EXERCISE DESCRIPTION ::
Arrange these lines as a Markdown table with two columns, n for the row number and Line for the line itself, leaving out any blank lines.

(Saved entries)
****
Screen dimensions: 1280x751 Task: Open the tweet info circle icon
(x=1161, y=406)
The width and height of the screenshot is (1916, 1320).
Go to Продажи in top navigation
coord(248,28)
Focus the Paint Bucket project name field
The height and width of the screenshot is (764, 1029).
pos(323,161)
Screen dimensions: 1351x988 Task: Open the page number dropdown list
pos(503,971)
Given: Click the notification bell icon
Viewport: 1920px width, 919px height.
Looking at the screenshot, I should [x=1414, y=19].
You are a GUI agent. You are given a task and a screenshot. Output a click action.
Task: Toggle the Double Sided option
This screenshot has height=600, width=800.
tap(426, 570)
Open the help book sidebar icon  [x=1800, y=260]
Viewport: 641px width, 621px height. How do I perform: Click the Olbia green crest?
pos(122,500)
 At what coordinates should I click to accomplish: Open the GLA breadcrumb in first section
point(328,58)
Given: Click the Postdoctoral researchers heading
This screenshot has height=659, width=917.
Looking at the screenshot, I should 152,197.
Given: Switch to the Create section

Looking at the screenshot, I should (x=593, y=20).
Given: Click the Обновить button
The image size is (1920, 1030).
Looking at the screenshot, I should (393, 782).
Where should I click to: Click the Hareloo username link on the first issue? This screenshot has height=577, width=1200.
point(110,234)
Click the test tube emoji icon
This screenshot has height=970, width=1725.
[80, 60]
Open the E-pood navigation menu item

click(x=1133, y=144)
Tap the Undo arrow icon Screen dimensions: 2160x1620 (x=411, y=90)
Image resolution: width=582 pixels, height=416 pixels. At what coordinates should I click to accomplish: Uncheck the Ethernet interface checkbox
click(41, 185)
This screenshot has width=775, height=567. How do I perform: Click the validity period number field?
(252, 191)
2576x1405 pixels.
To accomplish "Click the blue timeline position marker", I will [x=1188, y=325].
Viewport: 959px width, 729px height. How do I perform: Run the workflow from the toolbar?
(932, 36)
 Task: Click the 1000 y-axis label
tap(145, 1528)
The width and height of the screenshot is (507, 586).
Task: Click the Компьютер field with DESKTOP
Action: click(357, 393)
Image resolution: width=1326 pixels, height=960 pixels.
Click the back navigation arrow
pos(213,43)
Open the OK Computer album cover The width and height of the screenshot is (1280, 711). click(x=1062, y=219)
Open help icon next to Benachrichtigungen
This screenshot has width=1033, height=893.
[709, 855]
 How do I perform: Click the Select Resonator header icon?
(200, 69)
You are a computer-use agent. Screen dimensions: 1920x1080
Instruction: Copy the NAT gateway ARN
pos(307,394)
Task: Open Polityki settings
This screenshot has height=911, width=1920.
****
SOLUTION ::
| n | Line |
|---|---|
| 1 | Screen dimensions: 1280x751 Task: Open the tweet info circle icon |
| 2 | (x=1161, y=406) |
| 3 | The width and height of the screenshot is (1916, 1320). |
| 4 | Go to Продажи in top navigation |
| 5 | coord(248,28) |
| 6 | Focus the Paint Bucket project name field |
| 7 | The height and width of the screenshot is (764, 1029). |
| 8 | pos(323,161) |
| 9 | Screen dimensions: 1351x988 Task: Open the page number dropdown list |
| 10 | pos(503,971) |
| 11 | Given: Click the notification bell icon |
| 12 | Viewport: 1920px width, 919px height. |
| 13 | Looking at the screenshot, I should [x=1414, y=19]. |
| 14 | You are a GUI agent. You are given a task and a screenshot. Output a click action. |
| 15 | Task: Toggle the Double Sided option |
| 16 | This screenshot has height=600, width=800. |
| 17 | tap(426, 570) |
| 18 | Open the help book sidebar icon  [x=1800, y=260] |
| 19 | Viewport: 641px width, 621px height. How do I perform: Click the Olbia green crest? |
| 20 | pos(122,500) |
| 21 |  At what coordinates should I click to accomplish: Open the GLA breadcrumb in first section |
| 22 | point(328,58) |
| 23 | Given: Click the Postdoctoral researchers heading |
| 24 | This screenshot has height=659, width=917. |
| 25 | Looking at the screenshot, I should 152,197. |
| 26 | Given: Switch to the Create section |
| 27 | Looking at the screenshot, I should (x=593, y=20). |
| 28 | Given: Click the Обновить button |
| 29 | The image size is (1920, 1030). |
| 30 | Looking at the screenshot, I should (393, 782). |
| 31 | Where should I click to: Click the Hareloo username link on the first issue? This screenshot has height=577, width=1200. |
| 32 | point(110,234) |
| 33 | Click the test tube emoji icon |
| 34 | This screenshot has height=970, width=1725. |
| 35 | [80, 60] |
| 36 | Open the E-pood navigation menu item |
| 37 | click(x=1133, y=144) |
| 38 | Tap the Undo arrow icon Screen dimensions: 2160x1620 (x=411, y=90) |
| 39 | Image resolution: width=582 pixels, height=416 pixels. At what coordinates should I click to accomplish: Uncheck the Ethernet interface checkbox |
| 40 | click(41, 185) |
| 41 | This screenshot has width=775, height=567. How do I perform: Click the validity period number field? |
| 42 | (252, 191) |
| 43 | 2576x1405 pixels. |
| 44 | To accomplish "Click the blue timeline position marker", I will [x=1188, y=325]. |
| 45 | Viewport: 959px width, 729px height. How do I perform: Run the workflow from the toolbar? |
| 46 | (932, 36) |
| 47 |  Task: Click the 1000 y-axis label |
| 48 | tap(145, 1528) |
| 49 | The width and height of the screenshot is (507, 586). |
| 50 | Task: Click the Компьютер field with DESKTOP |
| 51 | Action: click(357, 393) |
| 52 | Image resolution: width=1326 pixels, height=960 pixels. |
| 53 | Click the back navigation arrow |
| 54 | pos(213,43) |
| 55 | Open the OK Computer album cover The width and height of the screenshot is (1280, 711). click(x=1062, y=219) |
| 56 | Open help icon next to Benachrichtigungen |
| 57 | This screenshot has width=1033, height=893. |
| 58 | [709, 855] |
| 59 |  How do I perform: Click the Select Resonator header icon? |
| 60 | (200, 69) |
| 61 | You are a computer-use agent. Screen dimensions: 1920x1080 |
| 62 | Instruction: Copy the NAT gateway ARN |
| 63 | pos(307,394) |
| 64 | Task: Open Polityki settings |
| 65 | This screenshot has height=911, width=1920. |